Es kommen neue Spieler, für gewiss weniger Geld. Sie übernehmen die Rolle der Eingesessenen schneller, als diese es wahrhaben wollen – ein Szenario, das auch im normalen Berufsleben fern der Stadien nicht unüblich ist. Nur wenn es Superstars trifft, ist das Aufsehen umso größer, die Diskussion schärfer – und das Wehklagen des Betroffenen umso schmerzhafter. Rooney, der aus einer proletarischen irisch-katholischen Einwandererfamilie stammt und selbst Vater von drei Buben ist, denkt nicht daran zurückzutreten. Weder aus dem Nationalteam noch bei United. „Ich habe allen klargemacht, dass ich auf jeden Fall bis zur WM 2018 in Russland spielen will. Ich ändere jetzt nicht meine Meinung, nur weil es nicht läuft.“

Shanghai, Mailand und L.A.

Auf Klubebene muss er das auch nicht, dieses Detail dürfte den stets um neues Personal bemühten Mourinho durchaus sauer aufstoßen: Im Februar 2014 unterschrieb Rooney einen neuen Vertrag bis 2019. Er soll kolportierte 85 Millionen Pfund wert sein, das sind 300.000Pfund (336.000 €) – pro Woche. Und dieses Salär müssten potenzielle Käufer übernehmen. Vor dem heutigen Heimspiel gegen Burnley (16 Uhr, dazn.com)brodelt beim enttäuschenden Tabellensiebenten (vier Siege, drei Niederlagen) die Gerüchteküche. „Roonaldo“ soll heftig umworben werden, von chinesischen Klubs, die auf staatliches Geheiß, dank finanzstarker Investoren mit Geld um sich werfen und Stars einkaufen für ihre „Super League“. Legendäre Gagen über 560.000 € pro Woche wurden aus Shanghai ins Spiel gebracht. Neu ist das Interesse von Inter Mailand, das sich nach dem Glanz alter Tage sehnt und mit einem Altstar den Neuanfang schaffen will, bezahlt mit Geld der chinesischen Suning-Group. Auch L.A. Galaxy, der Klub von Steven Gerrard, will mit Rooney verhandeln.

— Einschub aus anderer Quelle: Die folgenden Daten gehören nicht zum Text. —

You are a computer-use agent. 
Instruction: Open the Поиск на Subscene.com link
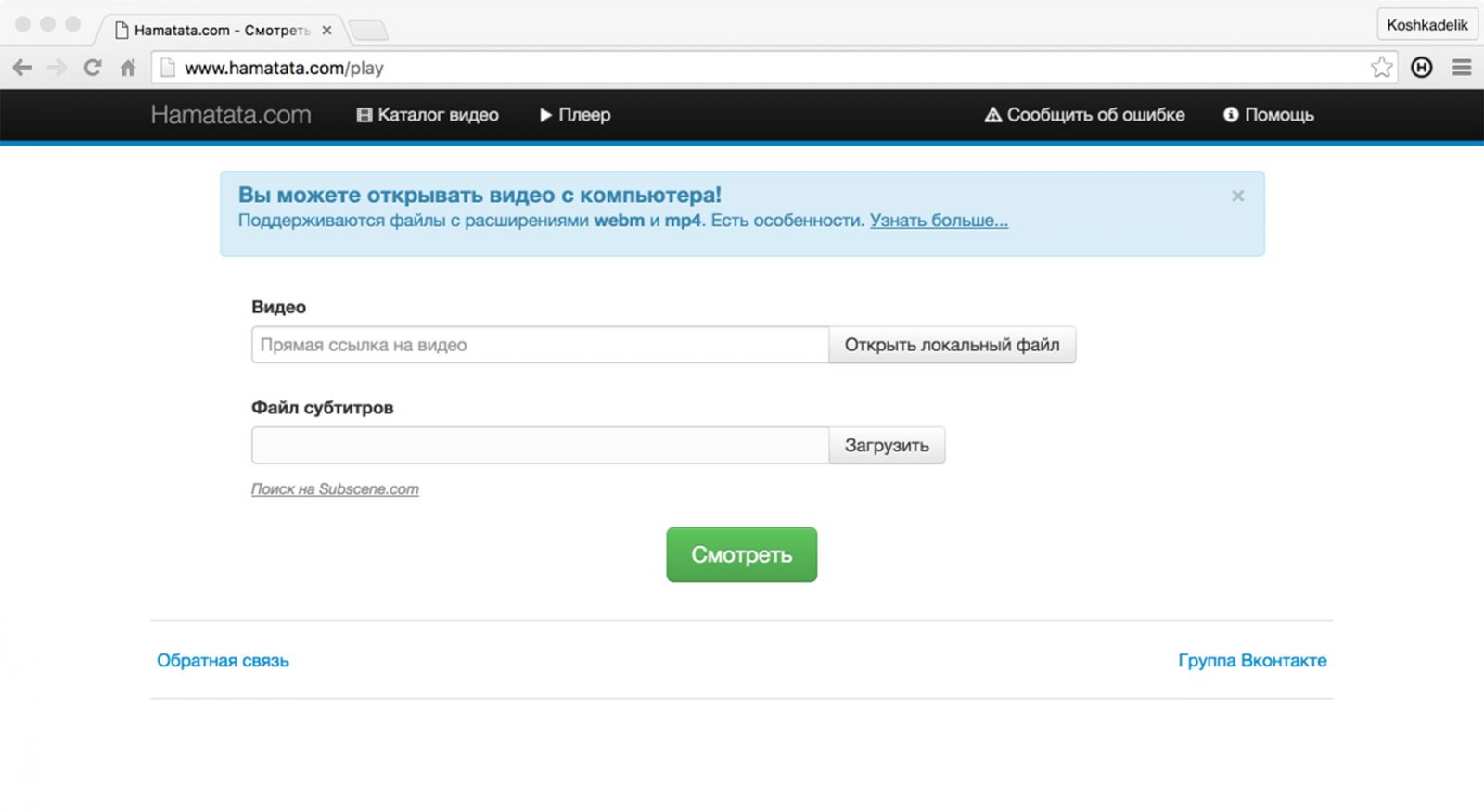[335, 488]
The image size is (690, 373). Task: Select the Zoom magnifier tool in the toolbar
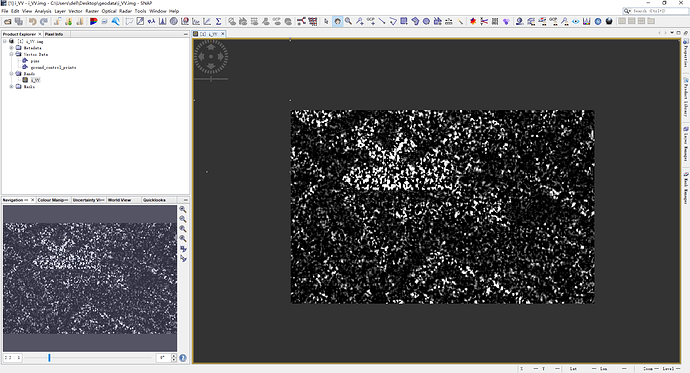click(348, 21)
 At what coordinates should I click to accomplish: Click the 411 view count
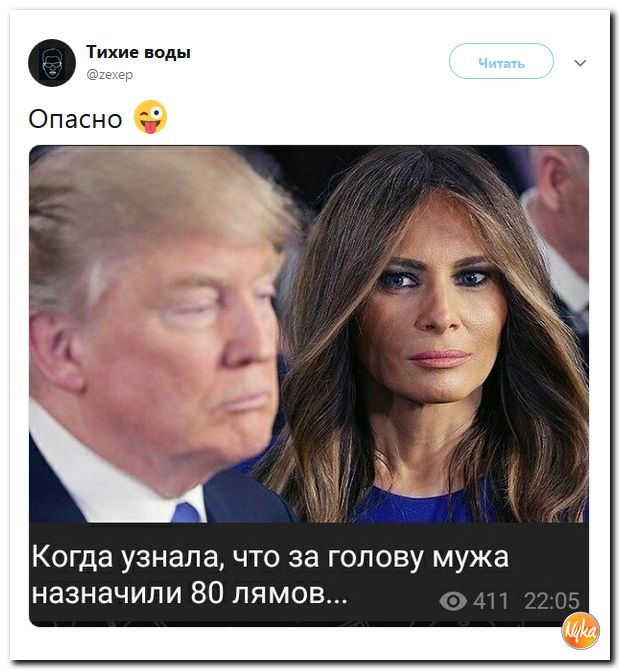point(491,601)
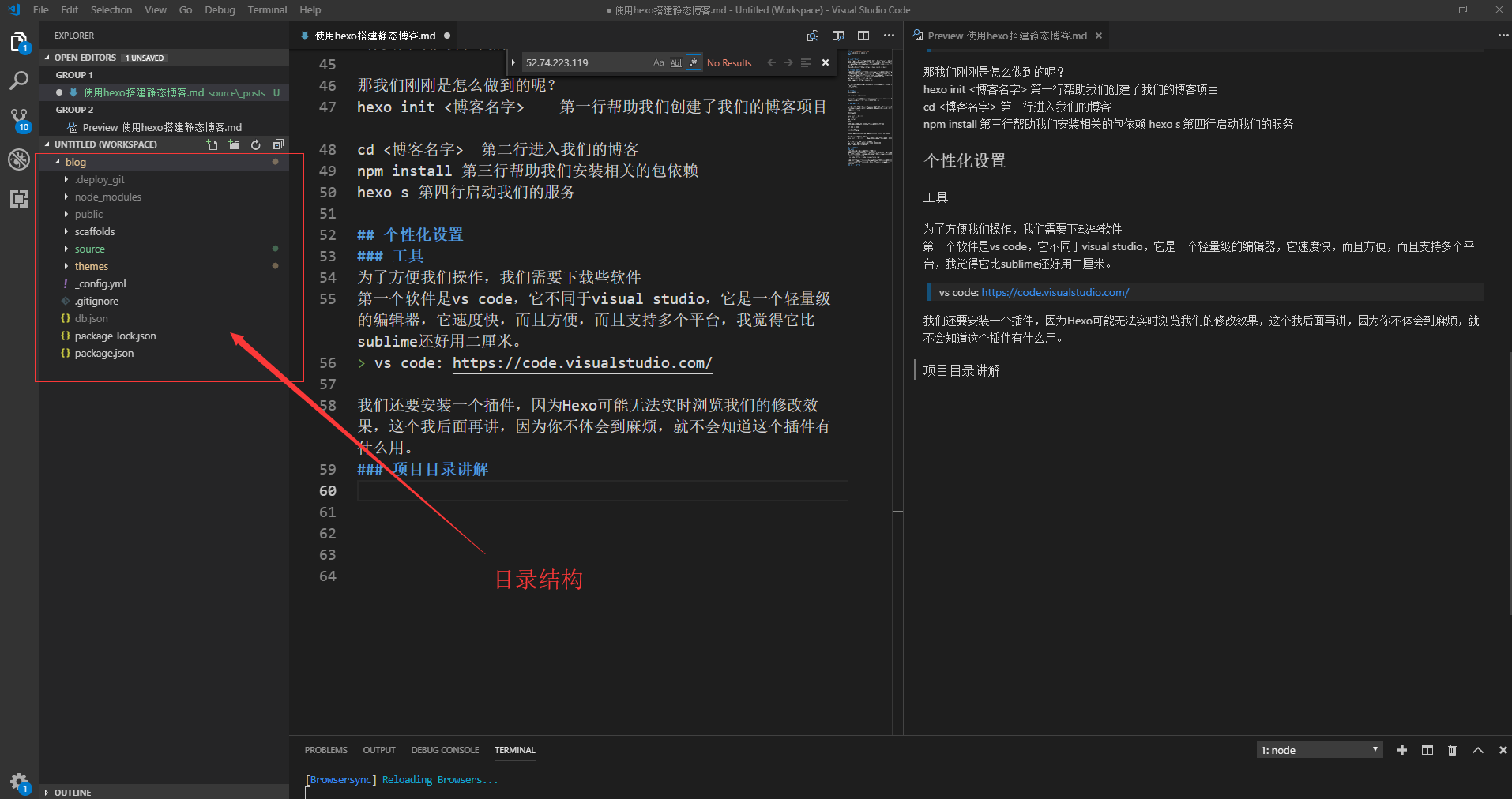Refresh the workspace explorer

pyautogui.click(x=256, y=144)
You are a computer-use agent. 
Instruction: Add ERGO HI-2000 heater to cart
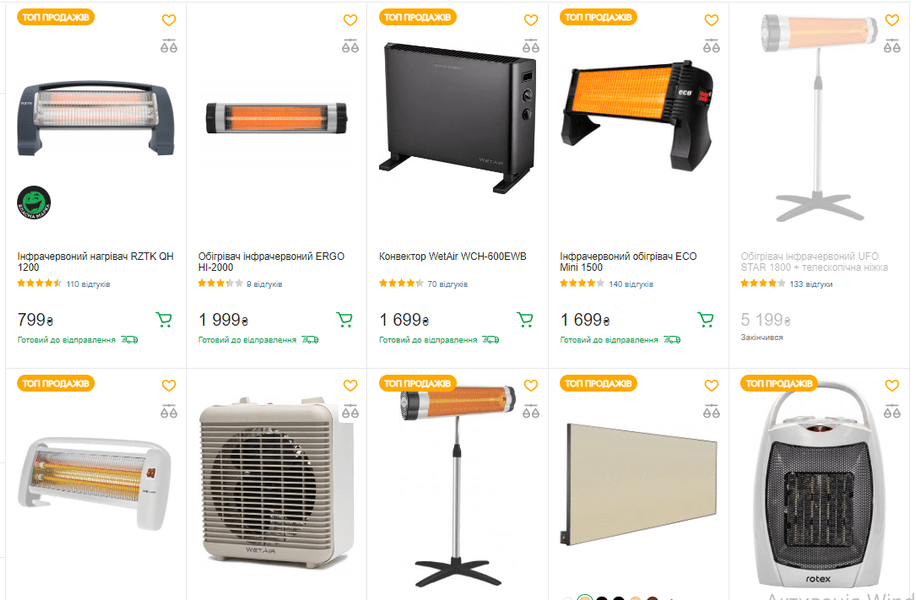coord(345,319)
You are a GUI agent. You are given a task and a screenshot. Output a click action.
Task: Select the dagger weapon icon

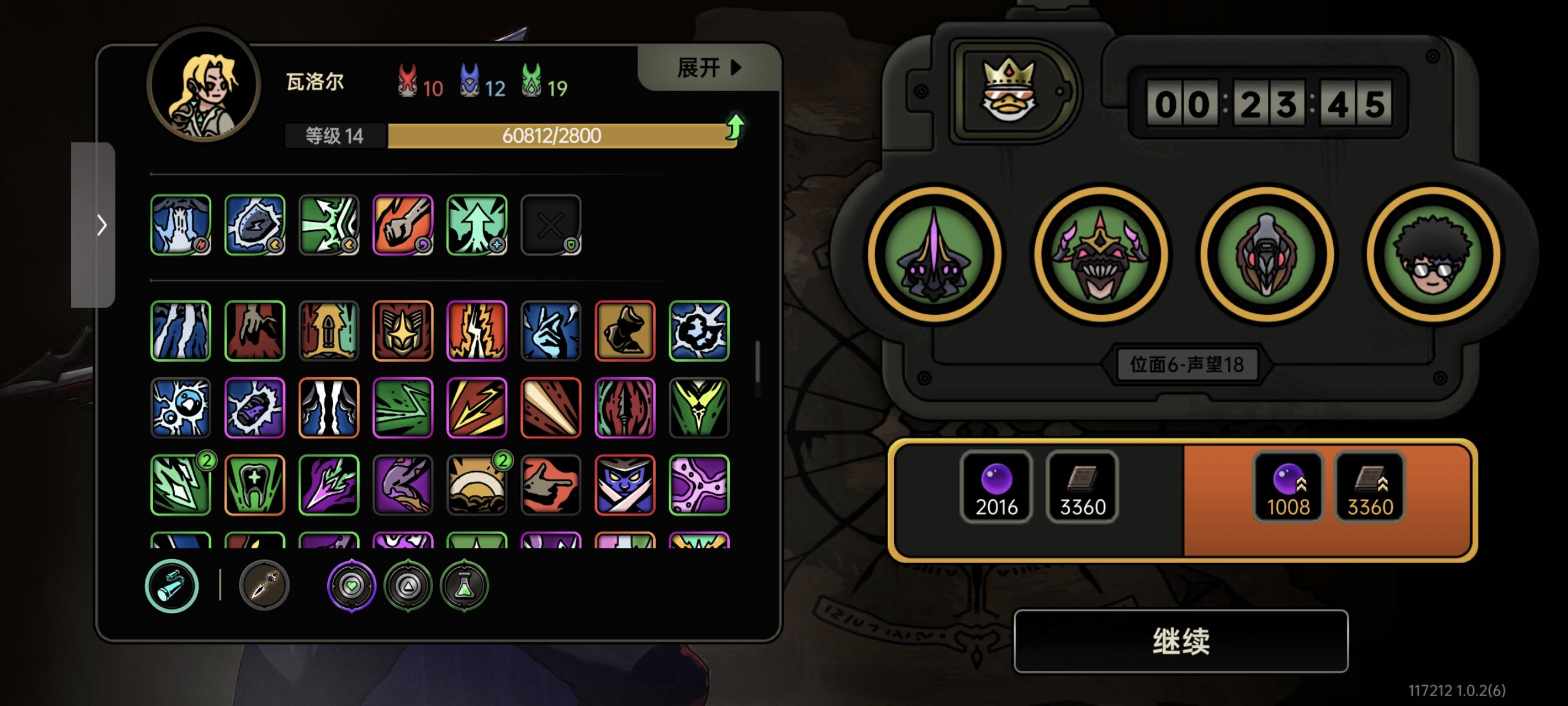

Geht es nach der „Sun“, ist der Abgang von Uniteds Kultfigur längst fixiert: „Reborn in the ROO-SA.“ (fin)

AUF EINEN BLICK

Wayne Rooney steht bei Manchester United auf dem Abstellgleis. Noch ist die Zukunft des Stürmers nicht entschieden, der 31-Jährige saß zuletzt auch beim Nationalteam auf der Bank.

José Mourinho ist seit Sommer neuer Trainer der Red Devils. Der Portugiese ist keineswegs zimperlich im Umgang mit arrivierten Spielern. Er sortierte bei Real Madrid Torhüter Iker Casillas aus, bei United haben Bastian Schweinsteiger und Henrikh Mkhitaryan keine Chance.